You like hanging out in your backyard. But if you are haven’t checked underneath the deck in a while, or taken the containers away for recycling, your property could be a great place for pests of all kinds to gather.
Even a small pool underneath a downspout can be a breeding spot for mosquitoes and other insects. The same can be said for standing water in the gutters. Fix any outdoor faucets, hoses or sprinkler systems that drip or leak after being shut off or when not in use. If your backyard includes a garden pond, be vigilant about cleaning it out and skimming the surface for leaves and other bits of debris. Insects that use water as a breeding ground like still water, not moving. Add a fountain or waterfall feature to deter pests that find stagnant ponds attractive.
It’s not just standing water in gutters that is an issue. A collection of dry materials such as leaves, twigs and needles is perfect for nest building – birds, squirrels, wasps, just to name a few.

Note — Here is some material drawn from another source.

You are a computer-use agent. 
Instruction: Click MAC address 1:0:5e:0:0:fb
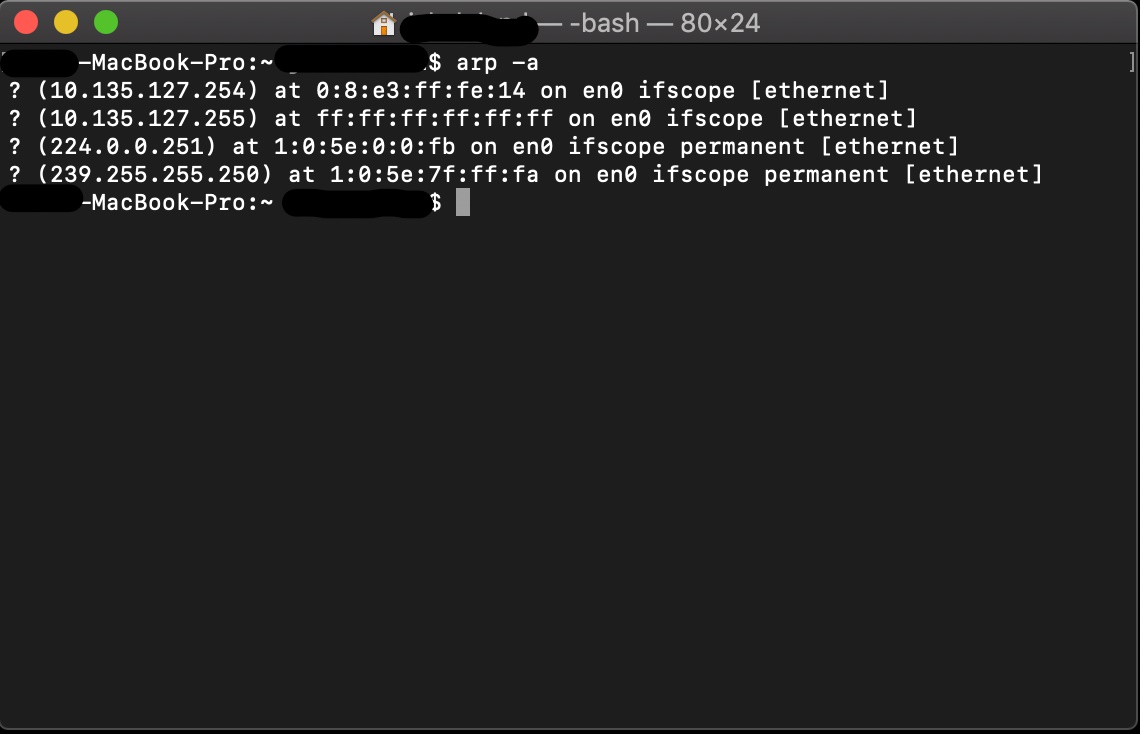364,147
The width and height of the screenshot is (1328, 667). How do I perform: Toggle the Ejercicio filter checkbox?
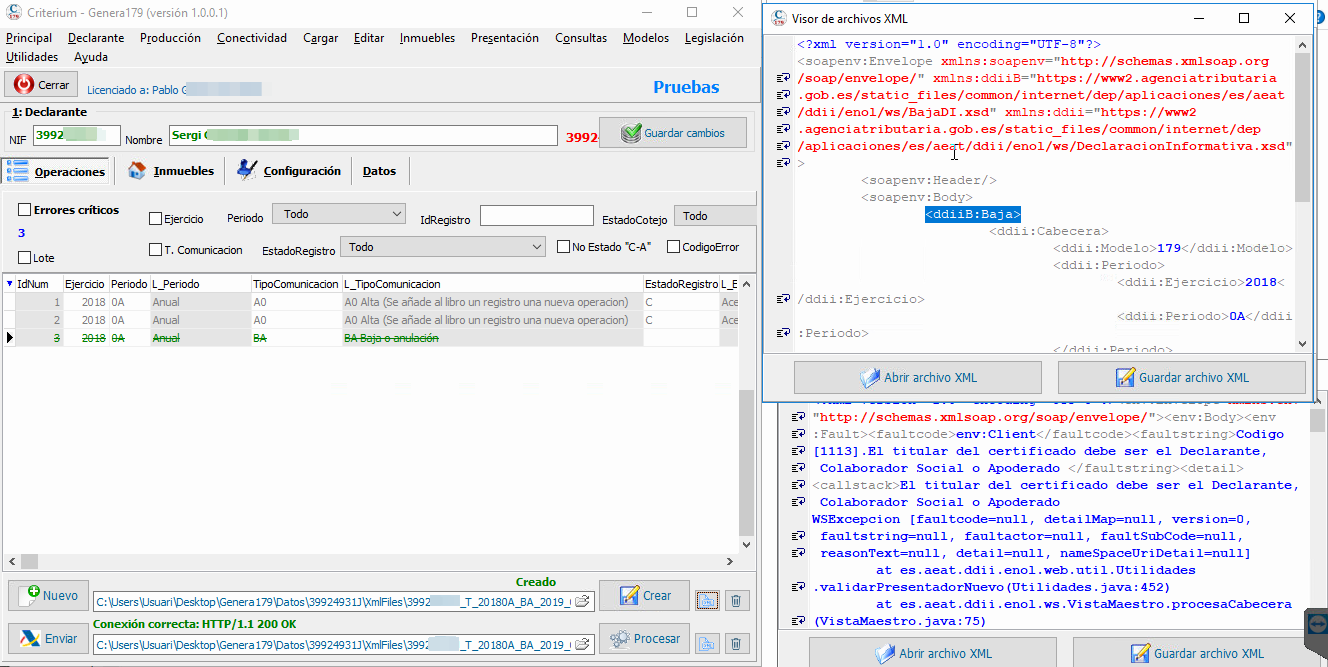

Pruning long branches discourages pests like crawling insects and squirrels from gaining access to the roof or gutter system where they can build nests or enter through some tiny crack or gap. Keeping limbs trimmed back several feet from the roofline will also help reduce the amount of leaves that ends up in the gutters. You can minimize the damage pesky pests can do by rethinking your garden. For example, plants like verbena are distasteful to rabbits. Many different kinds of pesky critters including deer and mice don’t like strong smells, so planting plants and herbs that emit distinctive scents will help keep them away.
Maintain your deck – repair damaged areas or replace compromised boards as soon as possible. This will help prevent insects from infiltrating untreated surfaces and eating away at the wood.
Inviting Nooks and Crannies
Check for any openings and gaps you find on your home exterior and seal them. Small gaps in a raised deck, fascia boards, soffit panels or trim around windows and doors, can be inviting to bugs and insects. Clear away any piles of crates, materials, etc. that would be provide a dark protected place for insects and critters to burrow, hide or live.